▶ Your instructions:
Going from the line that contains "You are a computer-use" to the last line of the material below, repeat every line exactly.

┄┄┄┄┄┄

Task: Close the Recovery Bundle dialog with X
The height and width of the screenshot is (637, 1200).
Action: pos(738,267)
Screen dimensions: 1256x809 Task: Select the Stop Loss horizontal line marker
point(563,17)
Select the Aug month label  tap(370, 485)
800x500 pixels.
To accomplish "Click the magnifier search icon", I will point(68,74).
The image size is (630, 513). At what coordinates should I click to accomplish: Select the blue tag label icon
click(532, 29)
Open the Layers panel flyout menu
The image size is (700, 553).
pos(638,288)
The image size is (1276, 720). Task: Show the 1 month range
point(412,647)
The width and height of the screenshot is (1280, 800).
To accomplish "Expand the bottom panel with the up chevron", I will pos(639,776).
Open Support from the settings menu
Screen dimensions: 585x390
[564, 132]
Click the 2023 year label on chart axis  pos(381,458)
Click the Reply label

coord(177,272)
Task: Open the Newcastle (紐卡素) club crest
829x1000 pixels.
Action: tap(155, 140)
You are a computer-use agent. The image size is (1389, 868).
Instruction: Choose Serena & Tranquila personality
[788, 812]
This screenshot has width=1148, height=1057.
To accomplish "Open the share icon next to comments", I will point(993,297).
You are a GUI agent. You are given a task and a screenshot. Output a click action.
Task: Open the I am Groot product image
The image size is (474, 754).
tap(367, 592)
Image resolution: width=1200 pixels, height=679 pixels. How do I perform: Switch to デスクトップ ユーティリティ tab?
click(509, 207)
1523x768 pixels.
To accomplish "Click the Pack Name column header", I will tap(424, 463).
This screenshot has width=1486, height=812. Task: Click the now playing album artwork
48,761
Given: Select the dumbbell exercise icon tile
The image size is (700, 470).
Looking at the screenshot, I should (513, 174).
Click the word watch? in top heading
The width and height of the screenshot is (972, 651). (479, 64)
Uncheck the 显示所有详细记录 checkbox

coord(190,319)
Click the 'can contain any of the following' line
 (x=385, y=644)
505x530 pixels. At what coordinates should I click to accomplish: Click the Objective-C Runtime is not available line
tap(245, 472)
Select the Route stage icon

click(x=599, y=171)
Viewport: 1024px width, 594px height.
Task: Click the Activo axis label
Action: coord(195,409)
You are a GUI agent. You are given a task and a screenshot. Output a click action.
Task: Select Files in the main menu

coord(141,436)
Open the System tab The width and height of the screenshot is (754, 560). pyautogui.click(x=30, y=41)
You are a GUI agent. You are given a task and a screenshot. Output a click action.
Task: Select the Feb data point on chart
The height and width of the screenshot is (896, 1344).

┄┄┄┄┄┄

▶ Solution below:
You are a computer-use agent. The image size is (1389, 868).
Instruction: Choose Serena & Tranquila personality
[788, 812]
This screenshot has width=1148, height=1057.
To accomplish "Open the share icon next to comments", I will point(993,297).
You are a GUI agent. You are given a task and a screenshot. Output a click action.
Task: Open the I am Groot product image
The image size is (474, 754).
tap(367, 592)
Image resolution: width=1200 pixels, height=679 pixels. How do I perform: Switch to デスクトップ ユーティリティ tab?
click(509, 207)
1523x768 pixels.
To accomplish "Click the Pack Name column header", I will tap(424, 463).
This screenshot has width=1486, height=812. Task: Click the now playing album artwork
48,761
Given: Select the dumbbell exercise icon tile
The image size is (700, 470).
Looking at the screenshot, I should (513, 174).
Click the word watch? in top heading
The width and height of the screenshot is (972, 651). (479, 64)
Uncheck the 显示所有详细记录 checkbox

coord(190,319)
Click the 'can contain any of the following' line
 (x=385, y=644)
505x530 pixels. At what coordinates should I click to accomplish: Click the Objective-C Runtime is not available line
tap(245, 472)
Select the Route stage icon

click(x=599, y=171)
Viewport: 1024px width, 594px height.
Task: Click the Activo axis label
Action: coord(195,409)
You are a GUI agent. You are given a task and a screenshot. Output a click action.
Task: Select Files in the main menu

coord(141,436)
Open the System tab The width and height of the screenshot is (754, 560). pyautogui.click(x=30, y=41)
You are a GUI agent. You are given a task and a screenshot. Output a click action.
Task: Select the Feb data point on chart
The height and width of the screenshot is (896, 1344).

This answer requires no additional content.